Sessions referenced violent crimes committed by undocumented immigrants, including the case of Kathryn Steinle in San Francisco, who was allegedly shot and killed by an undocumented immigrant in 2015. Sessions also cited a new report released each week by the Department of Homeland Security that details convictions or criminal charges of undocumented immigrants who were released from jails in sanctuary cities.

However, critics argue that the reports are a way to bully cities and states into getting in line with Trump’s immigration agenda. Immigrants are statistically far less likely to commit a crime than an American citizen. It’s also worth noting that there is no such weekly list of crimes committed by young, white men, for example, even though they make up the majority of mass shooters in America.

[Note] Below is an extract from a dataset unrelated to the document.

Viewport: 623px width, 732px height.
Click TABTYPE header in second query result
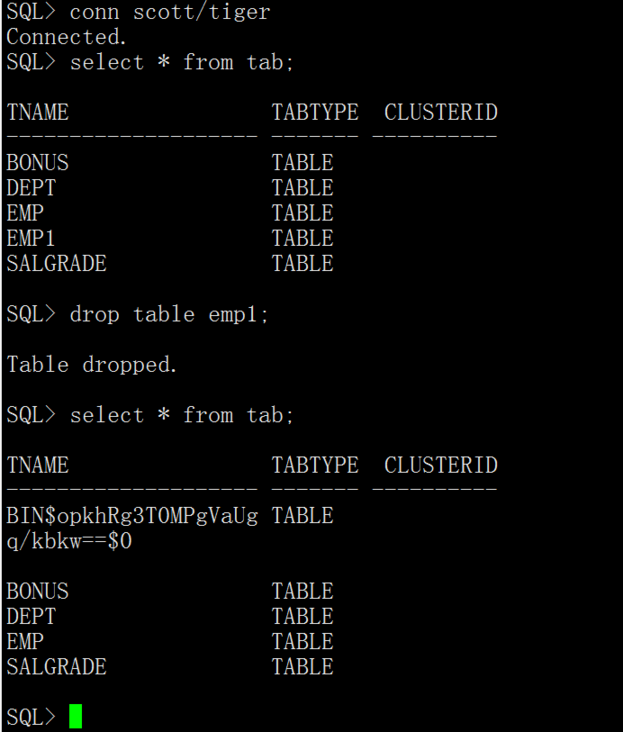[314, 465]
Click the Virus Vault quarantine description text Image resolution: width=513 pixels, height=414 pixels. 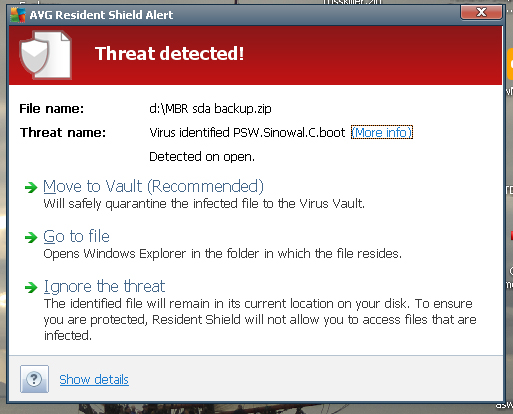coord(204,203)
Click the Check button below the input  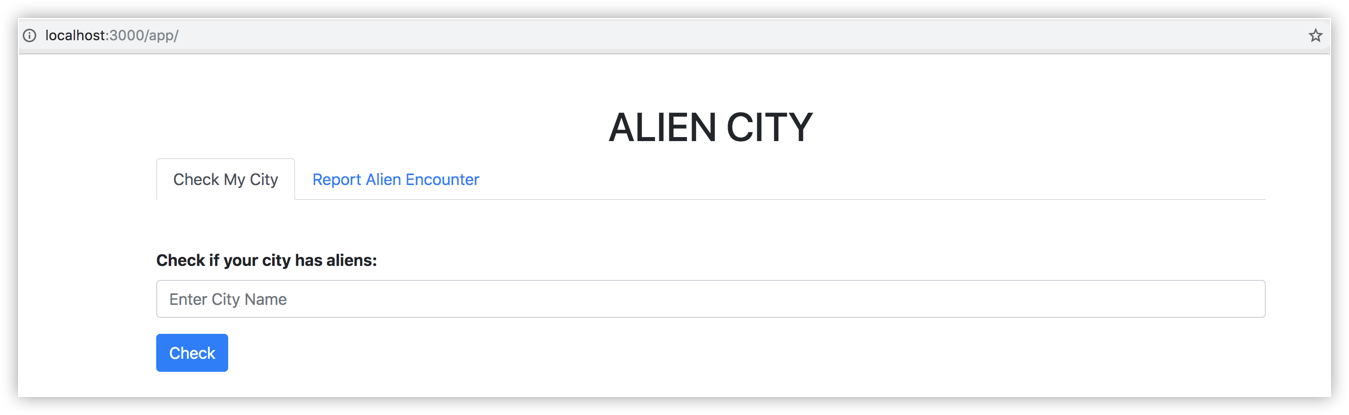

Sessions also failed to acknowledge the recent deportations of undocumented immigrants who pose no threat to national security, like Guadalupe Garcia de Rayos, a 35-year-old mother of two who checked in regularly with officials after she was arrested in 2008 for using a fake Social Security number to work in the country. Neither did he acknowledge the increasingly vulnerable position of undocumented immigrants, like the four women in Denver who dropped domestic abuse cases over fear of deportation.

Though the sanctuary city has existed in America since the early 1980s, the New Yorker reports that the rise of the phenomenon occurred largely in response to former President Obama’s crackdown on undocumented immigrants. Sanctuary cities proliferated after 2014, when several federal courts ruled that local officials do not have the authority to detain someone based solely on the suspicion of immigration status; detention without due process is a violation the Fourth Amendment. According to the Washington Post, complying with ICE detention requests are voluntary.

When Trump issued an executive order that threatened to limit federal funding to states and cities that remain sanctuaries, several mayors and local officials rejected it. However, the financial burden they face is significant. The Daily Beast reports that Travis County in Texas has started a GoFundMe account to raise money after Gov. Greg Abbott withdrew state funding—and that campaign doesn’t include the federal grants it stands to lose.

Sessions announced that the $4.1 billion grant money from the Department of Justice will only go to jurisdictions that grant full enforcement authority to federal immigration officials. On the recent hate crime committed by a white supremacist in New York City, however, Sessions remained silent.